Принесли записку от Есенина.
Бросилась — всё лицо красное; раскрыла, замирая сердцем…
Там было написано: «Соня. Переведи комнату на себя. Ведь я уезжаю и поэтому нецелесообразно платить лишние деньги, тем более повышенно».
Всё это как-то разом её отрезвило.
Не то чтобы она, стеная, стала повторять: «Боже, какое ничтожество! Какой подонок! Какой идиот!» — нет.
Просто эта записка парадоксальным образом вернула ей рациональное сознание.
Пошла, выпила воды. Целый стакан, большими глотками.
— Да, действительно, ведь я его прописала.
Да, надо выписать.
К чему платить лишние деньги.
Пусть будут лишние деньги.
Пусть будут.
* * *
От Эрлиха пришла ответная телеграмма: «Приезжай ко мне — устрою».
Надо было срочно сматываться отсюда.
Всё равно ведь эти сволочи, работающие на дипломатического курьера Рога, доберутся до него.
Или Толстая опять придёт, будет рыдать.
Заявились недавно посыльные от Зины Райх — требовали денег на содержание детей. Если точнее — на содержание Тани. Знали, что, если упомянуть Костю, Есенин взбесится и будет орать про чужого ребёнка.
Всем надо только денег.
Родители недавно писали — им тоже надо денег.
Матери — на другого сына, наверняка.
И сёстрам надо денег.
Сначала Есенин уговорил отпустить его с врачом в Госиздат — по делам.
Отпустили.
Пришёл к Евдокимову и попросил никогда, никому, ни при каких условиях его денег не выдавать.
Вернулся с врачом обратно.
Но покоя всё не было.
19 декабря Есенин из клиники сбежал.
Оказалось, всё просто. Переоделся для прогулки. Смешался с толпой посетителей, выходящих за ворота, — и вот уже свободен.
Хорошо, когда ты не псих, а просто прикидываешься.
Просто прикидываешься.
Просто прикидываешься.
Из месяца в месяц…
Первым делом в ближайшей пивной с огромным удовольствием наелся капусты с пивом и отправился… правильно, к Мариенгофу.
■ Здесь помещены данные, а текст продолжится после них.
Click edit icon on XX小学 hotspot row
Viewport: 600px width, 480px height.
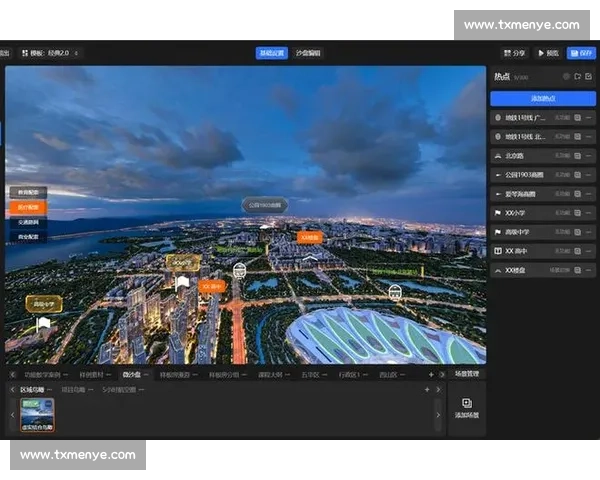tap(577, 213)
Теперь у него опять был, можно сказать, друг: изломанный, как старая игрушка, найденная где-то за шкафом; в сущности, ненужный. Но… он такой один: можно сказать, из детства.
Прятаться Есенин решил у него.
В больнице объявили тревогу: пропал поэт, за него такие люди просили — и нет его. Позор.
Бросились искать.
Попросили помочь Матвея Ройзмана.
Тот обзвонил всех, у кого были телефоны, — Есенина нигде не было.
Но Ройзман уже догадывался, где Сергей может скрываться. Он же помирился с Толей…
Есенина вернули в больницу.
20 декабря его пришла навестить Берзинь.
Отведя её в свой кабинет, врач Александр Яковлевич Аронсон спокойно сообщил:
— Сергей Александрович неизлечимо болен, и нет никакой надежды, что он поправится.
Она трижды переспросила.
Аронсон трижды повторил: надежды нет.
В истории болезни у Есенина значилось: белая горячка и алкогольный галлюциноз.
Матвей Ройзман вспоминал, что Аронсон в разговоре с ним назвал диагноз: «ярко выраженная меланхолия». Сегодня это называется маниакально-депрессивным психозом или биполярным расстройством личности.
21 декабря Есенин вновь самовольно покинул клинику.
Через пару часов уже был полноценно пьян.
Напившись, снова заявился к Евдокимову — тот вспоминает: «…злой, крикливый», — и уже не на словах, а в письменной форме затребовал никому его денег больше не отдавать.
От десяти тысяч рублей — колоссальной суммы гонорара за собрание сочинений — оставалось всё меньше.
Есенин ухитрился в кратчайшие сроки прогулять по тем временам целое состояние.
Вечером того же дня его видели в двух местах.
Сначала на заседании правления Союза писателей.
Поэт Семён Фомин: «…в 11 часов вечера в Доме Герцена я читал свои стихи. Неожиданно вошёл расстроенный чем-то, удручённый Есенин. Сел у входа, послушал минут пять, несколько раз пытался что-то сказать».
Сказать ничего не получалось. Есенина увели.
Писатель Семён Борисов: «В клубе, внизу, я нашёл Есенина. Он сидел за столом, уронив на руки взлохмаченную голову. Когда я подошёл, он поднял на меня голову, и более жуткого, истерзанного, измученного человеческого лица я не видел… Глаза были совершенно красные, веки опухшие, щёки совершенно втянулись, кожа была грязно-жёлтого цвета. Безумным блуждающим взором посмотрел он на меня…»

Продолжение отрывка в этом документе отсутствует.